One thing the ordinariate is not likely to do, said Bishop McMahon, is ease the shortage of Catholic priests, given that ordinariate clerics are intended to minister first and foremost to their own. Even so, the strictures of Rome may prove a shock to some Anglican clergy. The secretary of Forward in Faith – a grouping of Anglo-Catholics within the Church of England – the Revd Geoffrey Kirk, said that reports about the suitability of applicants to the ordinariate are being sent to the Vatican’s Congregation for the Doctrine of the Faith. He said he thought that those in civil partnerships would not be deemed suitable, and there might even be a reticence to admit younger married Anglican clergy who have no children.
“There may well be moral questions about relationships that have to be considered,” said Fr Kirk, adding that such concerns could be linked to the attitude of an applicant. “There’s bound to be an anxiety that they’re taking on a bunch of difficult individuals,” he said.
However, this week there was an unexpected fillip for those “difficult individuals” and others whom Rome may feel are unsuitable for the ordinariate, as well as those disaffected but reluctant to leave the Anglican Church. An analysis of the composition of the new General Synod of the Church of England shows that the number of Anglo-Catholics and conservative evangelicals – who have formed an alliance of opposites – could produce a large enough bloc to defeat the legislation for women bishops. To succeed, it needs a two-thirds majority when it is voted on by the whole synod in 2012, and that is now in some doubt.
This is good news for Canon Simon Killwick, chairman of the Catholic Group in the General Synod, who said he would like to remain in the Anglican Church “indefinitely”, and to that end he would like to see the legislation amended to include alternative oversight for those who cannot accept women bishops.
“There’s a fight on our hands, but once provision is established it should be possible to engage in our shared mission without these battles in the way,” said Canon Killwick, who is a member of the newly founded Society of St Wilfrid and St Hilda, set up by Anglo-Catholic bishops who wish to remain in the Church of England.
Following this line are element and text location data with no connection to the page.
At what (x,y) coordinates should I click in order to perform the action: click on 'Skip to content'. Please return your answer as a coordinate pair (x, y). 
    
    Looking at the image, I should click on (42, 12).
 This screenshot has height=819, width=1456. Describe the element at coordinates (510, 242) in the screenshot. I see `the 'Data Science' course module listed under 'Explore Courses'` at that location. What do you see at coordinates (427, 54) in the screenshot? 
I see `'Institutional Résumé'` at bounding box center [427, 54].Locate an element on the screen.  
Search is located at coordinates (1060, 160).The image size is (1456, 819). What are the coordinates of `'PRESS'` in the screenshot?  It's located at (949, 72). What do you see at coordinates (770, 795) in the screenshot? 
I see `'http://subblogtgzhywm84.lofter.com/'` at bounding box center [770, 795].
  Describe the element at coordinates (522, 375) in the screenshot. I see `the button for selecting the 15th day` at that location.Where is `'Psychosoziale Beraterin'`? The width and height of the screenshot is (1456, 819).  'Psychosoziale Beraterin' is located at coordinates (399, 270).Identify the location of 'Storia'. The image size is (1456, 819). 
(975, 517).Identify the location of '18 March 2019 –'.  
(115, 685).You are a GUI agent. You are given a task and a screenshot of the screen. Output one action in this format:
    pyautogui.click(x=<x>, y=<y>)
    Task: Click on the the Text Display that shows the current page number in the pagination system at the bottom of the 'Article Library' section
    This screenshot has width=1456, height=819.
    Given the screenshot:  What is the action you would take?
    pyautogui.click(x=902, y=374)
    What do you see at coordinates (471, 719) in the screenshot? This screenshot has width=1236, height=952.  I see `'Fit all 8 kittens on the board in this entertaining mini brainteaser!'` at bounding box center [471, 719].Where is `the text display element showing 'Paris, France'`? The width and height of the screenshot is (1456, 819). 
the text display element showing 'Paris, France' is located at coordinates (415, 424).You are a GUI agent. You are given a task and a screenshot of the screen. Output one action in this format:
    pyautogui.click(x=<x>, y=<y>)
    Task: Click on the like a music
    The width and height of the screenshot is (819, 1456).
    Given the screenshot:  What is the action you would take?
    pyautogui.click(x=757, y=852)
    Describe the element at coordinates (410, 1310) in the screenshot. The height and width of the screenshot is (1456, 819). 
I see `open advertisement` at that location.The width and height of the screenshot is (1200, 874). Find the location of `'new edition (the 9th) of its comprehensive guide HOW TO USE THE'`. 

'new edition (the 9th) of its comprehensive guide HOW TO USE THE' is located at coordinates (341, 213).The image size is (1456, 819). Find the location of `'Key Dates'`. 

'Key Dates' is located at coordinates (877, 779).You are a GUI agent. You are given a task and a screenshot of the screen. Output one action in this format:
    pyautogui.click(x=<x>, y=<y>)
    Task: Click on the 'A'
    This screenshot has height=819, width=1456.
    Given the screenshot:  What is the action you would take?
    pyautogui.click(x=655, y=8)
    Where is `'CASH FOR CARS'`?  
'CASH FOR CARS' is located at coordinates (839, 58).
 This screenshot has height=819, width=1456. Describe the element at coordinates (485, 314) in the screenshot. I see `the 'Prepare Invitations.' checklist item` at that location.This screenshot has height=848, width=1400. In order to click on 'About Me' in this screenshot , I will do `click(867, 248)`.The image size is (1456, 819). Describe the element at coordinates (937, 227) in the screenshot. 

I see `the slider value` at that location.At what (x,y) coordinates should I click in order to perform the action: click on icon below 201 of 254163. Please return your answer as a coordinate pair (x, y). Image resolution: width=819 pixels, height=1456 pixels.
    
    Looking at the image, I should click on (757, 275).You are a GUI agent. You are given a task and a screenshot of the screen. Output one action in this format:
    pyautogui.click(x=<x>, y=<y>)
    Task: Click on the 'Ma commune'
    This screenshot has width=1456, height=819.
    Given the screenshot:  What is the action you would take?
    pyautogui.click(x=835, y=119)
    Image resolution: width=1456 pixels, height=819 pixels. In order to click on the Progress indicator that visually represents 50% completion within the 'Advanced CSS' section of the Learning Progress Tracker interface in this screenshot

The society, which shares offices with Forward in Faith, was dismissed by those wanting to move quickly to the ordinariate but it is already proving a popular haven with those who wish to stay.
Soon we will know whether the Pope’s gesture has been taken up by five parishes or by 50. For now, Anglicanorum Coetibus and the soul-searching it has provoked has strengthened in some their sense of Anglican identity while giving others a long-awaited method by which they can replant theirs.